[Source records]
*** Begin section ***

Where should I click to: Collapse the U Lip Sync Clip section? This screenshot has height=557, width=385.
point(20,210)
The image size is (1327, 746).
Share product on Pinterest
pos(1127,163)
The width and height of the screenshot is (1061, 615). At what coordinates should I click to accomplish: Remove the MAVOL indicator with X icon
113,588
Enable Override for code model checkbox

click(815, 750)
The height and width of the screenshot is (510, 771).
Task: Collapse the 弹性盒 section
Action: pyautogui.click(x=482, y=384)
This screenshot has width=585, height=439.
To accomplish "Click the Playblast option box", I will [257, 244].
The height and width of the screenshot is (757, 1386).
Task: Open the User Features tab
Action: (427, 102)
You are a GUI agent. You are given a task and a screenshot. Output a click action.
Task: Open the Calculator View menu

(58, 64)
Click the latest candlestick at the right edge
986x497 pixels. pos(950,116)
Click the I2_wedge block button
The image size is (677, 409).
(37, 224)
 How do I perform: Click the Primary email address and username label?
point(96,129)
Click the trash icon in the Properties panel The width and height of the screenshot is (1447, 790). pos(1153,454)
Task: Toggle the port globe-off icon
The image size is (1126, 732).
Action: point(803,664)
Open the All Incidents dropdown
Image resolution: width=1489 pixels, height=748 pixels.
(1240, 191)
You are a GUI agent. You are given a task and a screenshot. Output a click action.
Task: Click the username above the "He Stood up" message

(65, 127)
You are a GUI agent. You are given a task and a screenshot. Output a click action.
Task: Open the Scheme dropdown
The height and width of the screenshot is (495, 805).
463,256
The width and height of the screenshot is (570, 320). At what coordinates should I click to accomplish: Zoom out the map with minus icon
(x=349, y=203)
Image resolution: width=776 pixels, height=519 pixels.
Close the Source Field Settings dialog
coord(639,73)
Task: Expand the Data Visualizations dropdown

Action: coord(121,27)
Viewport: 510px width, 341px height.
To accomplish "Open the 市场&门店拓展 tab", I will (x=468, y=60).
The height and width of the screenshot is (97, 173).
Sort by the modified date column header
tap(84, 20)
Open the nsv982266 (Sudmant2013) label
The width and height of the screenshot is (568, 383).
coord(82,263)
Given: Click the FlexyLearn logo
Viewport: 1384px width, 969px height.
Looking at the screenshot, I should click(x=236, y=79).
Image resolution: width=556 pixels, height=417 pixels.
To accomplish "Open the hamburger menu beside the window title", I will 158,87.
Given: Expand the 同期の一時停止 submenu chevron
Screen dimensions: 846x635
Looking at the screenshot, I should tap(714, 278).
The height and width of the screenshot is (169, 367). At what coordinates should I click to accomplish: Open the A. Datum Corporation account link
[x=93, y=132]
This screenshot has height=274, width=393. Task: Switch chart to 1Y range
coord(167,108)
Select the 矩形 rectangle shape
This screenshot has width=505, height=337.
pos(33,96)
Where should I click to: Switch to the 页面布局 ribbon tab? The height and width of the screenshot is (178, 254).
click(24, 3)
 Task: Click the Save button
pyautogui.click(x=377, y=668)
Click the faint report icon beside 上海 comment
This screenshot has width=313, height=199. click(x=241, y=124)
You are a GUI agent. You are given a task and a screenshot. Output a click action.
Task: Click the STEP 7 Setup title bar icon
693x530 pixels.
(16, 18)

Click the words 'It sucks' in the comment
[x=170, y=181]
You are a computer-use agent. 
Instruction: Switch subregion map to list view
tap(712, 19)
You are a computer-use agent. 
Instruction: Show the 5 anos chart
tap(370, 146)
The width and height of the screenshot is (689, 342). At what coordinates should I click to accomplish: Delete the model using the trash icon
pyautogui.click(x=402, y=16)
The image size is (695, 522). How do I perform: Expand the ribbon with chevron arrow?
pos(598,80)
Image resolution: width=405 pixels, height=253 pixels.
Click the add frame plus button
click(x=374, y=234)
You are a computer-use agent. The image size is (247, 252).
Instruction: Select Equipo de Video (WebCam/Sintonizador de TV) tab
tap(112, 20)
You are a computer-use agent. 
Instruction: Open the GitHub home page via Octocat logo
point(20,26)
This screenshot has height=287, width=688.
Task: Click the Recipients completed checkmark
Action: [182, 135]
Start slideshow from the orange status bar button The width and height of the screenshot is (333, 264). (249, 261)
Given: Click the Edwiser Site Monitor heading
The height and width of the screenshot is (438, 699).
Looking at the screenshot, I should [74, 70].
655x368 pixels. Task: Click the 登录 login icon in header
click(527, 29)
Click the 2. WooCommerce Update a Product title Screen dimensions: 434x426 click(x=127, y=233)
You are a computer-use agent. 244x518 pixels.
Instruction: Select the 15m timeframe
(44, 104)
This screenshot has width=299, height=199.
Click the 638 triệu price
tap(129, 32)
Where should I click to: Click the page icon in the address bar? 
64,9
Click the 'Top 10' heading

*** End section ***

Throughout the data above, copy all lines where the word "heading" is found.

Given: Click the Edwiser Site Monitor heading
Click the 'Top 10' heading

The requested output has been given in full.